Time Inc. representatives could begin sale talks as early as next week with bidders including Meredith Corp. and a consortium led by Edgar Bronfman Jr., Bloomberg reports citing “people familiar with the matter.”
The board, which met this week, would only sell if it sees “significantly higher” offers for the owner of iconic magazines including Time, Fortune, Sports Illustrated, Money, People, and Entertainment Weekly, the business news service says.
Many shareholders believe that Hearst and private equity investors might submit bids.
Time’s stock price rocketed in late November when the New York Post reported that the publisher — which is expanding into digital and video — rejected a $1.78 billion offer, or $18 a share, from Bronfman, billionaire Leonard Blavatnik, and former Maker Studios chief Ynon Kreiz.
Time Inc. Shares Soar On Report It Has Hired Bankers To Weigh Sale
Shares rose again in December when The Wall Street Journal reported that Time had hired Morgan Stanley and Bank of America to look at sale and partnership proposals.
The stock is trading today at about $19 a share, giving it a market value of $1.9 billion. The price stayed relatively flat after the Bloomberg report.
Time has struggled to grow since mid 2014 when Time Warner spun off the operation that company founder Henry Luce built in the 1920s. In September the board tapped Rich Battista to become CEO, succeeding Joe Ripp.
Time’s market value dropped as much as 40% from the spin off to late last year, before the sale talk.
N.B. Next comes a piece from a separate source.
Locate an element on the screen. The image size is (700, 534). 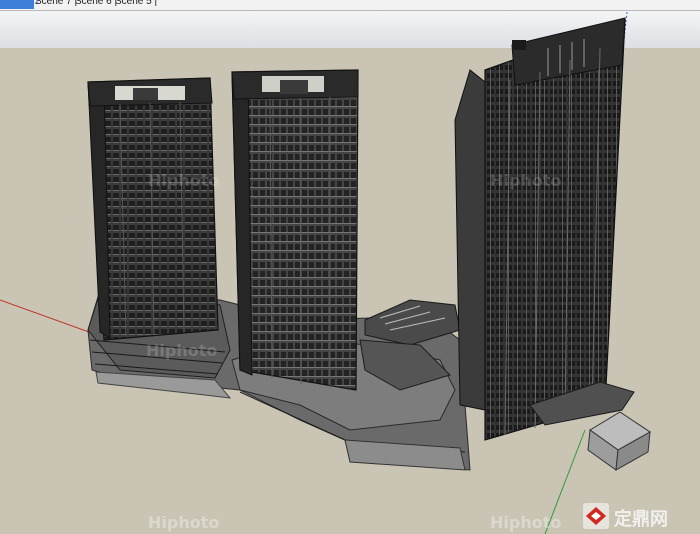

With the boost from the deal expectations, it’s down 12.3% since the spin off — a time when the overall market was up 19.7%.
The company likely could sell for $23 a share and Meredith — which publishes Better Homes and Gardens and Parents — probably will “aggressively pursue a deal,” Wells Fargo Securities’ Eric Katz says.
It could benefit from having magazines that are “broader in scope,” he adds. They also could feed into Meredith’s licensing business with products in stores including Walmart, as well as its broadcast TV stations.
Meredith tried to buy Time before Time Warner spun it off, but those negotiations fell apart.